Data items
——————————
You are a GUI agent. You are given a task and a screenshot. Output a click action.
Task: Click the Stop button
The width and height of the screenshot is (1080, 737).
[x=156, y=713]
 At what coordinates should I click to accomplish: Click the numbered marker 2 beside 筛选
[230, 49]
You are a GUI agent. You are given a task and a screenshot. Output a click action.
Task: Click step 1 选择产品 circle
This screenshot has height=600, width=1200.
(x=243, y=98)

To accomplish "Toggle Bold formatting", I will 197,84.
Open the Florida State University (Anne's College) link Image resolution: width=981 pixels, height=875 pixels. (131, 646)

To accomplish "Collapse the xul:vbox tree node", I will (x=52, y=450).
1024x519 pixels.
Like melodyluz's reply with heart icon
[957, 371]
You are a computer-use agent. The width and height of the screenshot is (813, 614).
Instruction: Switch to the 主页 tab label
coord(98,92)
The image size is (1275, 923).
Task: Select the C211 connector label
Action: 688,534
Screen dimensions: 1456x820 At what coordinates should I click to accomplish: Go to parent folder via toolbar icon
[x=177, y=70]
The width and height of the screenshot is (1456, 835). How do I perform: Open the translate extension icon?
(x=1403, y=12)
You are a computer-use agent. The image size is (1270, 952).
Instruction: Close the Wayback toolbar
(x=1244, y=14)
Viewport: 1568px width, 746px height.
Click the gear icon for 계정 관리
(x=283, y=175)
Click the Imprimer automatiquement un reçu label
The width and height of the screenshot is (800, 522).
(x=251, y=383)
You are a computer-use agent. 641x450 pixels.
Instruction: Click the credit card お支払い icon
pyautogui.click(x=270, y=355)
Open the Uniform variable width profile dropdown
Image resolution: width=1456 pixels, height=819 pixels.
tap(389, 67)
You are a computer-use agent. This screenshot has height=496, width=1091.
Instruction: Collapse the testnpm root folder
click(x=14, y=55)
——————————
Can you set down again, word for word, the items from the very beginning through the line containing "[x=177, y=70]", with that line included?

You are a GUI agent. You are given a task and a screenshot. Output a click action.
Task: Click the Stop button
The width and height of the screenshot is (1080, 737).
[x=156, y=713]
 At what coordinates should I click to accomplish: Click the numbered marker 2 beside 筛选
[230, 49]
You are a GUI agent. You are given a task and a screenshot. Output a click action.
Task: Click step 1 选择产品 circle
This screenshot has height=600, width=1200.
(x=243, y=98)

To accomplish "Toggle Bold formatting", I will 197,84.
Open the Florida State University (Anne's College) link Image resolution: width=981 pixels, height=875 pixels. (131, 646)

To accomplish "Collapse the xul:vbox tree node", I will (x=52, y=450).
1024x519 pixels.
Like melodyluz's reply with heart icon
[957, 371]
You are a computer-use agent. The width and height of the screenshot is (813, 614).
Instruction: Switch to the 主页 tab label
coord(98,92)
The image size is (1275, 923).
Task: Select the C211 connector label
Action: 688,534
Screen dimensions: 1456x820 At what coordinates should I click to accomplish: Go to parent folder via toolbar icon
[x=177, y=70]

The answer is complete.